Als Sun Zhan Kellner wurde, waren seine Eltern enttäuscht.
„Ihre Meinung belastet mich sehr“, sagt er. „Ich habe jahrelang studiert und war auf einer guten Uni.“
Seine Familie schämt sich für seine Wahl und hätte ihn lieber im Staatsdienst gesehen. Doch er verfolgt einen Plan: Er will in der Gastronomie Erfahrungen sammeln, um später ein eigenes Restaurant zu eröffnen.

Professor Zhang Jun von der City University of Hong Kong sagt, junge Menschen müssen ihre Erwartungen anpassen.
„Der Arbeitsmarkt ist hart“, sagt die 29-jährige Wu Dan, die jetzt in einer Sportmassage-Klinik arbeitet.
Mit einem Master in Finanzen hoffte sie auf eine Karriere im Private Equity. Angebote lehnte sie wegen schlechter Bedingungen ab.
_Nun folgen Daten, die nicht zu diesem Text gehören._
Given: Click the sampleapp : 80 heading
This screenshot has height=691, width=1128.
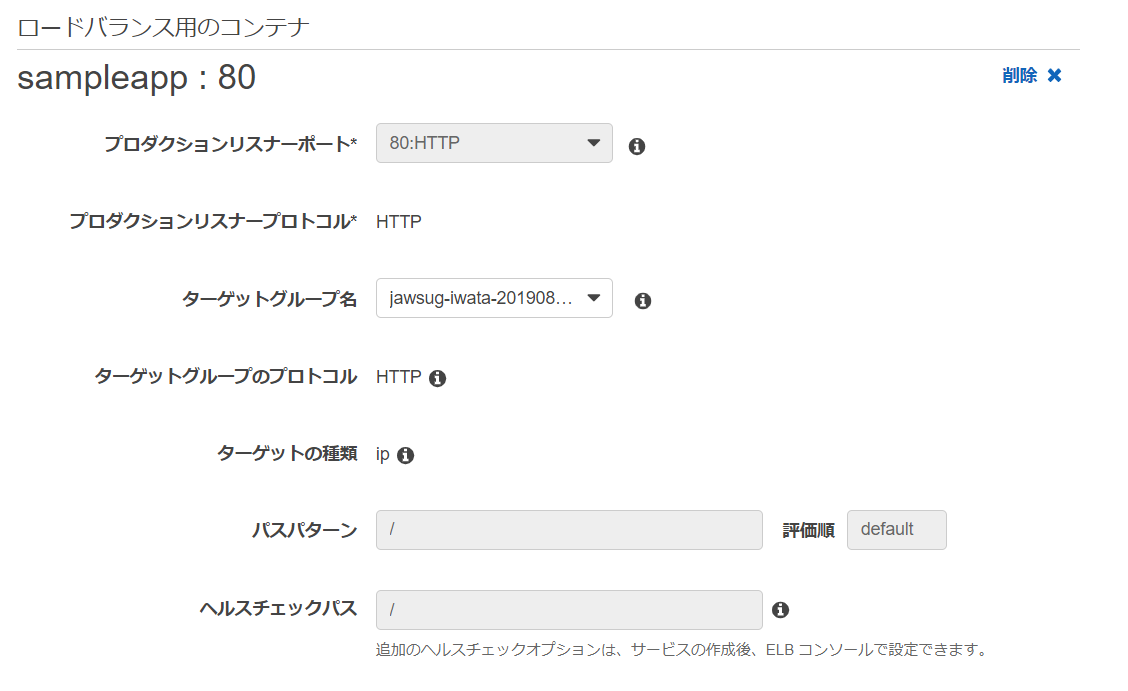Looking at the screenshot, I should (x=135, y=76).
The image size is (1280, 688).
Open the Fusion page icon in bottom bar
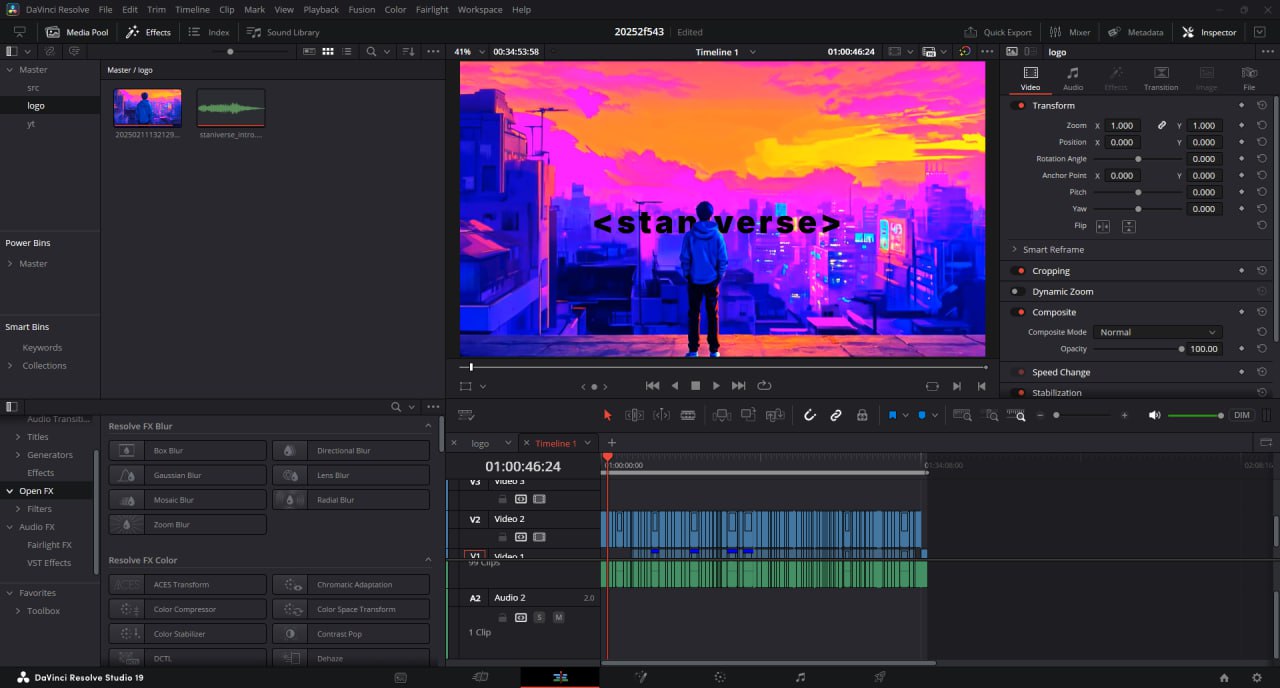click(x=640, y=677)
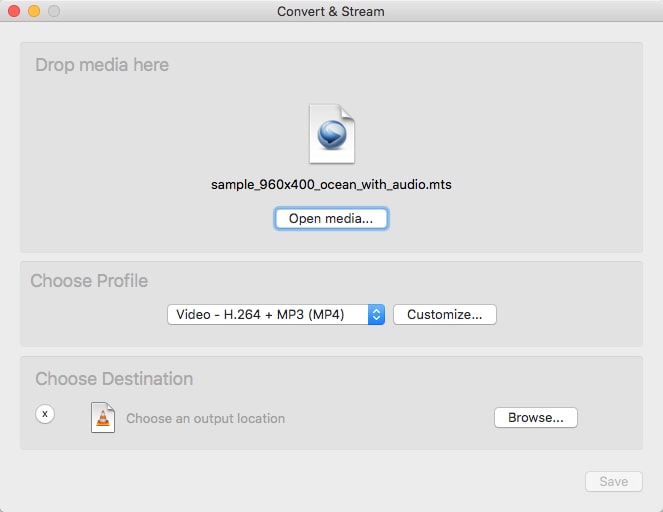663x512 pixels.
Task: Click empty space left of Save button
Action: (400, 481)
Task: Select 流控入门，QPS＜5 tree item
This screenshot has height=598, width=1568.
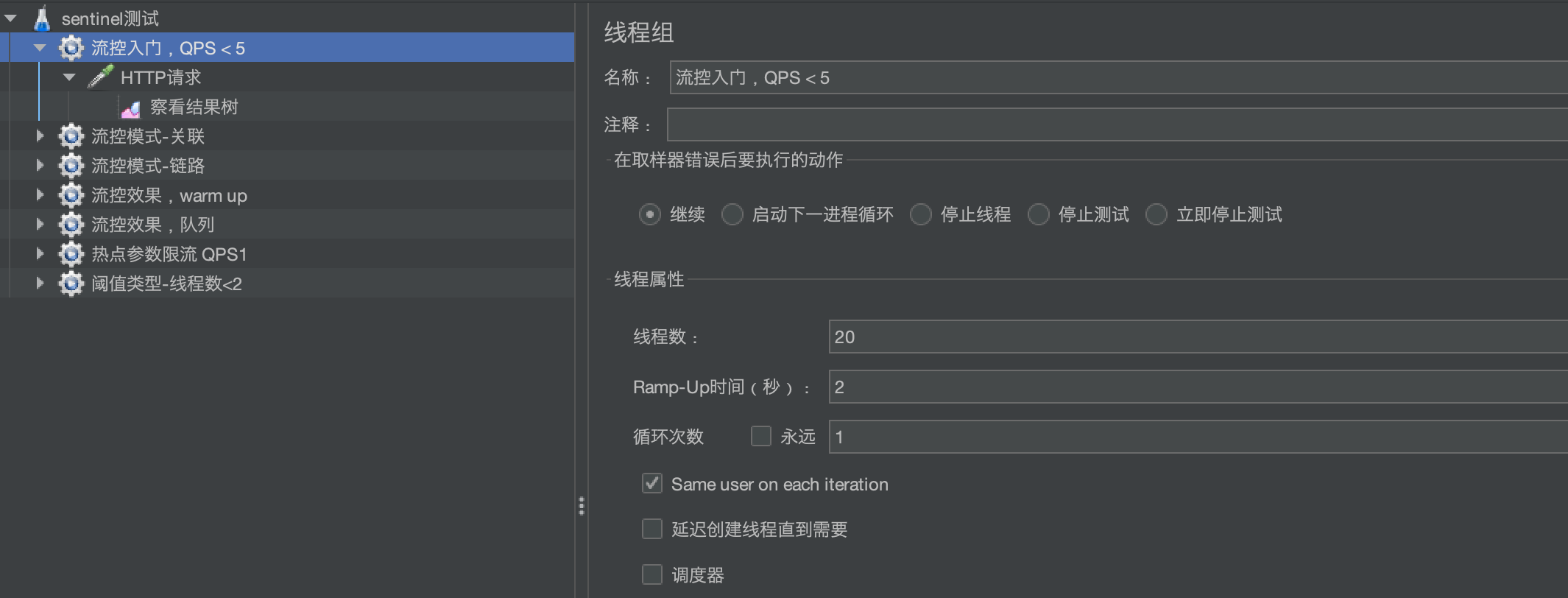Action: [x=168, y=48]
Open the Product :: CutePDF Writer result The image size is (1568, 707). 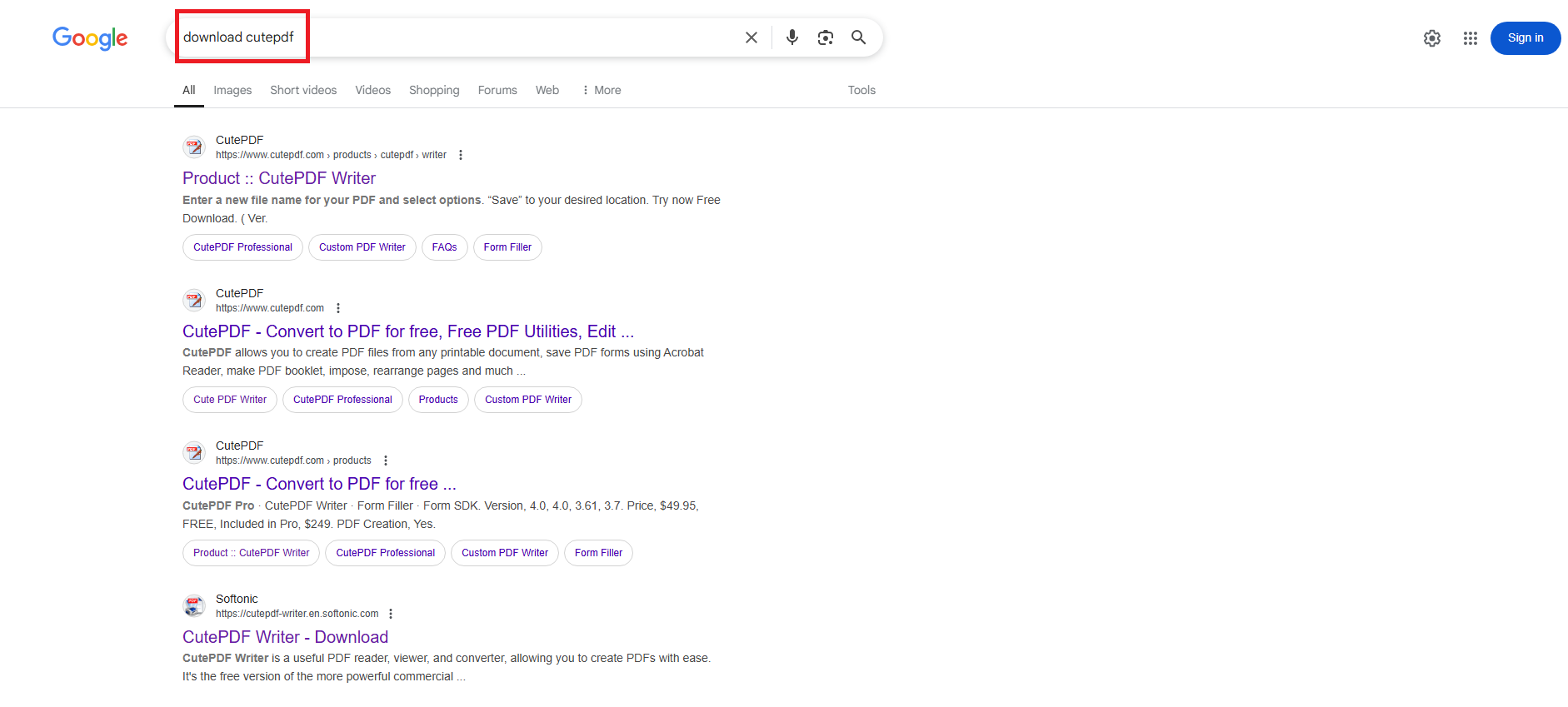point(279,178)
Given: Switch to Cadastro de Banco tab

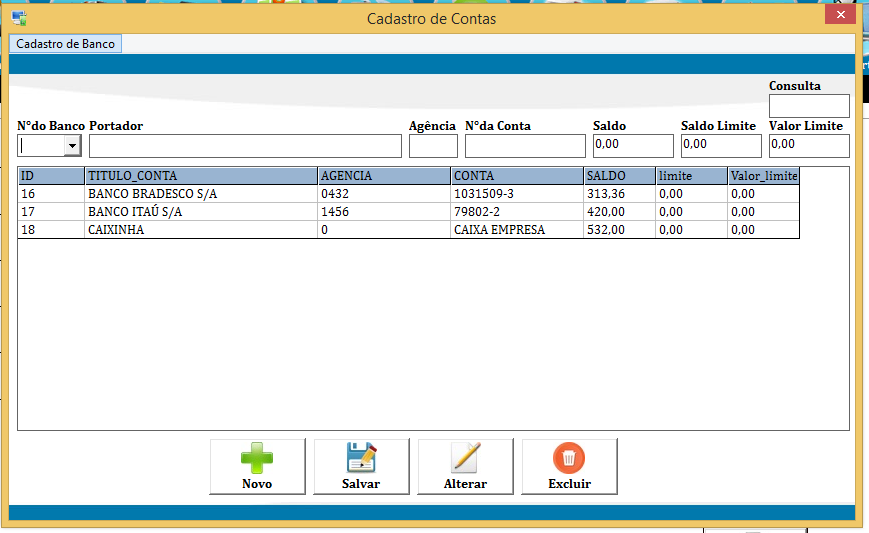Looking at the screenshot, I should 65,44.
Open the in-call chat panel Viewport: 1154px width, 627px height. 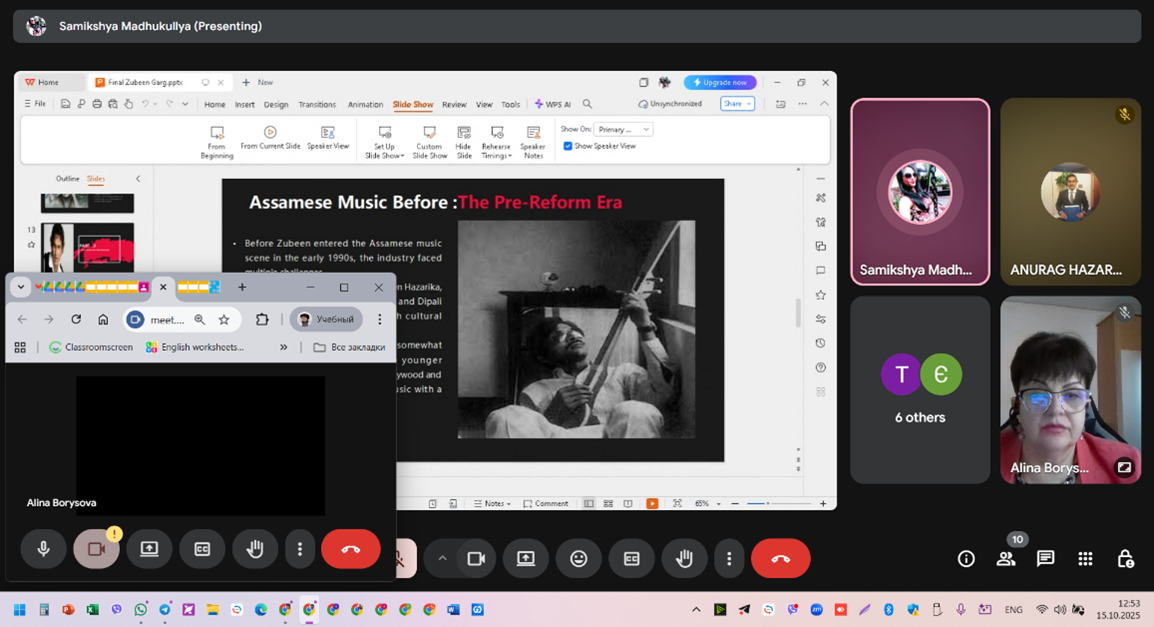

Ihre Familie versteht ihre neue Richtung nicht. „Sie halten es für einen einfachen Job mit geringem Einkommen“, erzählt sie.
Doch Wu Dan hat ihre Mutter von der Sporttherapie überzeugt, nachdem sie ihre Rückenschmerzen erfolgreich behandelte.

Viele Absolventen müssen ihre Vorstellung eines „guten Jobs“ überdenken, meint Prof. Zhang.
„Wichtige Wirtschaftszweige bieten keine guten Bedingungen mehr“, sagt sie. Selbst große Technologieunternehmen haben massiv Personal abgebaut.

Filmindustrie als Zuflucht: Kurzfristige Lösungen

Einige Absolventen suchen Arbeit als Komparsen in Chinas Filmstadt Hengdian, nahe Shanghai.
„Ich stehe als Statist neben den Hauptdarstellern, habe aber keine Texte“, sagt Wu Xinghai, 26. Der Absolvent der Elektroinformationstechnik spielt einen Leibwächter in einem Drama.

Für viele ist diese Arbeit nur eine Zwischenlösung. „Ich verdiene nicht viel, aber ich fühle mich frei“, erklärt er.
Li, ein Absolvent der Filmregie, sieht es ähnlich. Er will als junger Mann experimentieren und später eine stabile Stelle finden.

Doch viele fürchten, nie einen Job zu bekommen, der ihren Erwartungen entspricht.
Die Unsicherheit über die chinesische Wirtschaft führt dazu, dass junge Menschen wenig Vertrauen in die Zukunft haben.

„Selbst diejenigen mit Arbeit fühlen sich verloren“, sagt Wu Dan. „Sie wissen nicht, wie lange sie ihre Jobs behalten können.“
Sie selbst will sich Zeit nehmen, um herauszufinden, was sie wirklich will.